Tutti questi dati finiscono presso grandi fratelli, idealmente intenzionati a migliorare la nostra salute, ma sempre intenzionati a spremerci come mucche da latte. Queste misure, essendo accurate, hanno consentito ad alcune case farmaceutiche di formulare pillole efficaci per la qualità del sonno, e riformulazioni dei medicinali GLP-1 che consentono ulteriori vantaggi in termini antiinflammatori. Per forza: quando hai milioni di persone e puoi testare correttamente le tue ipotesi, lo sviluppo farmaceutico ed alimentare accelera.
Per chi di voi s’è mai dovuto sottoporre ad esami del sonno, dovendo dormire in camere per nulla accoglienti o con delle apparecchiature collegate al corpo, è chiaro che l’orologio o l’anello intelligente sono una pacchia. Ricercatori della Harvard Medical School hanno confermato che l’uso di questi aggeggi è anche efficace nel cambiare i comportamenti, andando a rinforzare di continuo quelli più sani. Ovvio: se ogni minuto qualcosa che indosso mi dice se sto sgarrando, o lo spezzo in due, o mi abituo a comportarmi correttamente.
Da un punto di vista tecnologico, oltre alla miniaturizzazione e crollo dei costi dei sensori, l’intelligenza artificiale consente di analizzare meglio tutti i dati raccolti e tradurli in indicazioni predittive comprensibili per la persona. Una cosa è sentirsi un comando preciso, molto meglio è ascoltare i motivi ed il contesto per cui mi devo comportare diversamente. Se il ranocchio elettronico mi consiglia la lista della spesa e le ricette di mio gusto per star meglio, perché no?

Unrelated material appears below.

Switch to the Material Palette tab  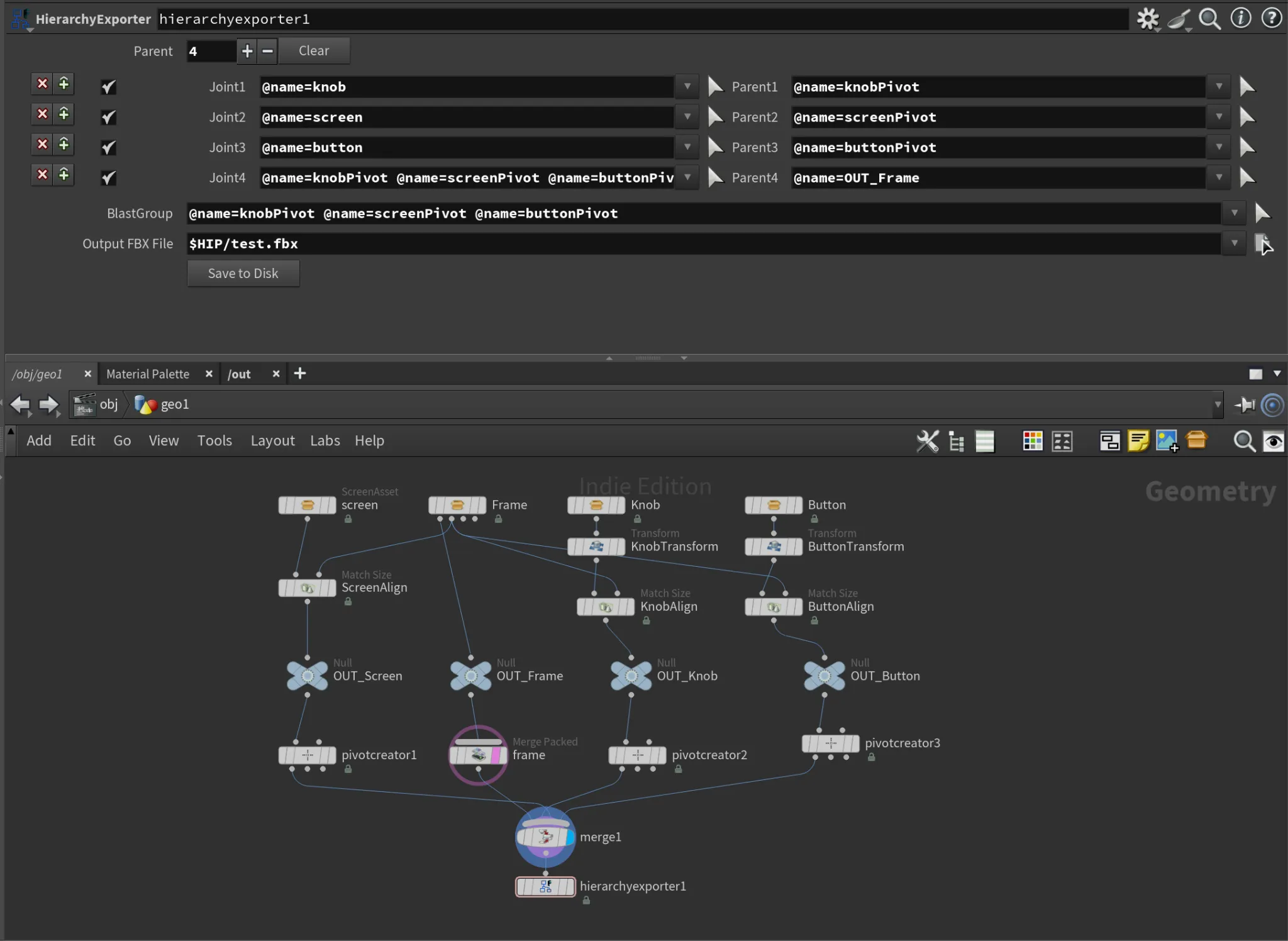[148, 374]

A questo si aggiunge il miglioramento della User Experience: da un lato alcuni sensori sono diventati quasi invisibili, sempre facilmente coordinabili con il vestiario che si indossa, dall’altro sono operati a voce, gesti ed anche da altre applicazioni, rendendoli molto più semplici da usare. L’opportuna app sugli occhiali Ray-Ban, la cui telecamera e microfono sono essenzialmente invisibili, oggi ti punta a cosa comprare al supermercato: mentre pensi che sarai pronto per la prova costume, Zucki festeggia la commissione dal tofu che hai comprato.
Infine alcuni di questi aggeggi cominciano ad accrescere le nostre capacità, come vedere o sentire meglio, un primo passo verso quello scenario distopico di cui scrissi tempo fa, parlando dell’interfaccia computer-cvervello e della possibilità di ottenere performance super-umane. Speriamo in bene.